Today-this morning at 7:30-the sky was a dense but distant gray. Within half an hour it was like a giant water balloon had burst on us. I gathered some of the rain in speedily filling buckets. Now it is clearer but thunder and lightning come out of nowhere. I thank heaven for mornings like this as I get to pause and appreciate the world instead of getting shoved into the social melee.

Later on, I sit squatting over my little outhouse hole and realize I've been singing to myself "...all your worms are leaving..." to the tune of the Nina Simone song "Who Knows Where the Time Goes" that Paul and I love (sorry, P). My earthy twist on the lyrics are a reminder of the sadness (I miss you, Baby) I'm trying to smooth over with the practical demands of life here. Like deworming.
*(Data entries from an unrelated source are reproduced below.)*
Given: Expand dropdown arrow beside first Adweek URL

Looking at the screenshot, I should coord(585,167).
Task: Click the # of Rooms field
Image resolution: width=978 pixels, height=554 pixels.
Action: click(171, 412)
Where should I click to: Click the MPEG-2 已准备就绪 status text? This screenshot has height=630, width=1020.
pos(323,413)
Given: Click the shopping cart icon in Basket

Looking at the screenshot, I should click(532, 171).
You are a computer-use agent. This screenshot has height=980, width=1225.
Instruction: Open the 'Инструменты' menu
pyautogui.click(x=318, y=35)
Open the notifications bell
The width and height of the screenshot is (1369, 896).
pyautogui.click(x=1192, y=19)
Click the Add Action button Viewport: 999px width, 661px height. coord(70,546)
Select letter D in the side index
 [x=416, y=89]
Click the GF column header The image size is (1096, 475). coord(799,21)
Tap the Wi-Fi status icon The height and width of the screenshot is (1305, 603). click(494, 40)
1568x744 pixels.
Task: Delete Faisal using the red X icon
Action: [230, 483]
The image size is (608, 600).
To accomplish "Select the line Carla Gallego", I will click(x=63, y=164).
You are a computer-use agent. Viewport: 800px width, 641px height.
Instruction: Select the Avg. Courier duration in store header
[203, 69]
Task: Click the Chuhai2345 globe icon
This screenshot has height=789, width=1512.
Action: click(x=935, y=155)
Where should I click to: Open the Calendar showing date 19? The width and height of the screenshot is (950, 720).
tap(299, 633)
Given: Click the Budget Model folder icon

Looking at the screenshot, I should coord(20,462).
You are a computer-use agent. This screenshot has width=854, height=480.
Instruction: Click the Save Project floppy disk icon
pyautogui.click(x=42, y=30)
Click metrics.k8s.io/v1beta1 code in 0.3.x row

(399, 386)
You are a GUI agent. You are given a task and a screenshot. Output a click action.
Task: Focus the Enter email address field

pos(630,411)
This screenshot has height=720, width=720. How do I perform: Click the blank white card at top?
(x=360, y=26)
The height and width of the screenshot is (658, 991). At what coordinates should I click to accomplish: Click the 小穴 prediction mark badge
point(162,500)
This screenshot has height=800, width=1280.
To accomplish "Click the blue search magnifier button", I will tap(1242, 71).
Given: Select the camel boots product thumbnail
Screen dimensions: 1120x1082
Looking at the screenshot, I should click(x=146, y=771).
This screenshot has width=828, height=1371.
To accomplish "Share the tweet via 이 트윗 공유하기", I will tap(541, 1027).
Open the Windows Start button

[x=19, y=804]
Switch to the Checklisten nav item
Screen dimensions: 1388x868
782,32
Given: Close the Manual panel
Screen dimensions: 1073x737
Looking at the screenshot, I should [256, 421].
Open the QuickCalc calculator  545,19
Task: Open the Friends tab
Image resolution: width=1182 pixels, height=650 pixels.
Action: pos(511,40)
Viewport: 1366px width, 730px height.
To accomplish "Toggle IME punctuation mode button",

Another wave of thunder hammers like a son-of-a-bitch over my little tin roof. My little tin outhouse roof--my house has a very large tin roof. But to explain the lyrics from a medical standpoint: I'd had nausea and stomach trouble for a couple days and decided that after six months here a little Mebendazole could only be a good thing. Ah, but the last treatment was yesterday morning and I still feel things writhing in my gut. I try to imagine them as beneficent earthworms--like creatures turning the remains of my last meal into richly-aerated night soil. How long the drugs take to work and what happens to the worms, I'm not sure.

I've haven't written much because a lot of what I've been mulling over has been social criticism and politics and I'm not really allowed to write about these topics. Also, I realize I don't necessarily like the idea of writing somewhere that is open to everyone... But loneliness has had its way with me, so here goes.

It's the 13th of March, I've only been back in Mvangan for two weeks and some but I'm already feeling like something's got to give. Life here is fine but I just have no one I really trust or call a good friend yet and I've had a hard time scheduling time for myself. Also, in an effort to keep my image untarnished with the "grands" (big men in town...and their wives), I've been hesitant to unwind here in public. I've been accorded much respect--seated next to the delegates of various ministries at public events, while the rest of the population has to stand or sit on crowded benches. I'm invited to receptions at the sous-prefet's house where a privileged horde of normally ultra-ceremonious officials descend on a spread and a couple of cases of beer like it's their last chance to eat fish and drink Castel in their lives, at least for free. I bargain that my status among them will greatly help the evolution of my work here, especially in the event of my needing some sort of government assistance or recognition. So, while I would much rather be getting stupid with the high schoolers and others at "People", the town's nightclub, instead I'm forced to sit demurely next to lecherous old farts and their stolid wives.

When I first arrived I wanted to "go native" as much as possible but then in stage I was fed the same god-dammned thing every day that I decided as far as food was concerned it wouldn't hurt to introduce some variety. It's an interesting challenge for me to retain (and thus introduce) some of my cultural trappings while simultaneously learning about and living like people here do. Let's stick to our simple food example. Hardly anyone here has ever tasted a cucumber before, even though you can buy them in the market 100 km away. If there were a diverse offering of produce I would be hesitant to plant such vegetable as I would rather try new ones, but there isn't. I wonder how much of it is due to living in town. If I were in the forest, in the tiniest village (a village here is a kind of extended-family homestead), would eat lots of wild fruits and greens or just have a wider variety of bushmeat to choose from? I hope to somehow wriggle beneath this ho-hum surface to learn some of what I can only imagine are the myriad secrets this forest and the people that live in her hold. If I continue as I have been, in my fancy town house, just doing day trips to villages, I know it is not going to happen. I had been all ready at the outset to go camp in remote villages and sleep in the dirt and get lice if necessary. But when I told this plan to my elders, they swiftly reminded me that I was a stranger, and not a man but a young woman, and heading off like that was a sure recipe for getting raped and becoming some dense, brutish young villager's "wife". That revelation put a slight damper of any explorations. And, well, since then, I've been quite busy planning my projects-improved fallow and continuing to vulgarize the cultivation and consumption of soy in the region. If I am lucky and get any (overseas)visitors in the summer, we will go search for forest elephants and canoe in the river that separates Cameroon from Gabon, for starters.